Wenn ich im Zug durch die Gegend fahre, bin ich manchmal hin und weg von der Schönheit einer Landschaft. Ich sehe Menschen, welche am See spazieren, Kinder die auf der Wiese spielen, Gruppen, die zusammensitzen. Ich kann mich kaum satt sehen. Anders geht es mir bei den Bildern, welche mir das Fernsehen in die Stube liefert: Auseinandersetzungen, Machtspiele, Ungerechtigkeit, abgebrannte Menschen welche keinen Sinn mehr sehen in ihrem Leben. Welche Diskrepanz! Was würde Jesus sagen, wenn er wiederkäme?
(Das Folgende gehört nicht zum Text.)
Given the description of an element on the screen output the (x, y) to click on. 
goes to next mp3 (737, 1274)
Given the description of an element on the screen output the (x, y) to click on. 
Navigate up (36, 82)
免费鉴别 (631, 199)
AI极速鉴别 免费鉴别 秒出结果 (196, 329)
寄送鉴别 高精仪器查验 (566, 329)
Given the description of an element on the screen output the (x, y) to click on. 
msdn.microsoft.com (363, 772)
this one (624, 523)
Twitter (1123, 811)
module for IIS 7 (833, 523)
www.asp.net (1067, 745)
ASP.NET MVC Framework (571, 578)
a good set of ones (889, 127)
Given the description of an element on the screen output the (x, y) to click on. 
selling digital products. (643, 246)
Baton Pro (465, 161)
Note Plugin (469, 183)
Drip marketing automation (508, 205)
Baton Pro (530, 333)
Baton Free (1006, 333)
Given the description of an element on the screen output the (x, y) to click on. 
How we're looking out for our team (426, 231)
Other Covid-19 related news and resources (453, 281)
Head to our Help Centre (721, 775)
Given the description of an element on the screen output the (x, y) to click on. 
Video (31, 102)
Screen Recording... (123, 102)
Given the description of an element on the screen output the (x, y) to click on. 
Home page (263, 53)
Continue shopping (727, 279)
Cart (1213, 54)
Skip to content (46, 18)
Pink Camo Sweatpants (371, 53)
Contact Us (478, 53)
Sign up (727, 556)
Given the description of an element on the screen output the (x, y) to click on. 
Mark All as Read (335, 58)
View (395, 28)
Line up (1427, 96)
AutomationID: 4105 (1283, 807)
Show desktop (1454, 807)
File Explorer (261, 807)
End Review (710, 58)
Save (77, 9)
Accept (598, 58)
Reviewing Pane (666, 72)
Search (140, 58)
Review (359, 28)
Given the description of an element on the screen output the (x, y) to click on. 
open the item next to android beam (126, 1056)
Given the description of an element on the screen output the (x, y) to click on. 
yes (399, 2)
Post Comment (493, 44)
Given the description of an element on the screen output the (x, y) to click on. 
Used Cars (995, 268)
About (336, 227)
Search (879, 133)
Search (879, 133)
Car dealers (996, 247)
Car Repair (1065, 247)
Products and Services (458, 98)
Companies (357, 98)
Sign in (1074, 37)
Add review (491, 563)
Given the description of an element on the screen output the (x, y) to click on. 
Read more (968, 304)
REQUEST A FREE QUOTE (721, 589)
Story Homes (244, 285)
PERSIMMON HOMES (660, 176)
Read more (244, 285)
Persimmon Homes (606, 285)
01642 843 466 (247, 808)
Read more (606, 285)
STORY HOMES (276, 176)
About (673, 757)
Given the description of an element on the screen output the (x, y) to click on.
Würde er uns tadeln? Würde er uns kritisieren? Ich glaube er würde uns wie damals ein Beispiel geben: „Kommt und seht!“ Ich werde bei euch Wohnung nehmen und euch ein Beispiel geben. Sind wir bereit uns ein Beispiel zu nehmen am Leben Jesu? Sind wir bereit andere Menschen als Vorbilder zu nehmen? Menschen welche Nachhaltigkeit gelebt haben und noch leben? Bin ich bereit mich von Jesus in seine Nachfolge rufen zu lassen wie einst Petrus und seine Freundinnen und Freunde? Gemeinsam schaffen wir es die Botschaft Jesu, sein Einsatz für Frieden Gerechtigkeit und Bewahrung der Schöpfung weiterzutragen.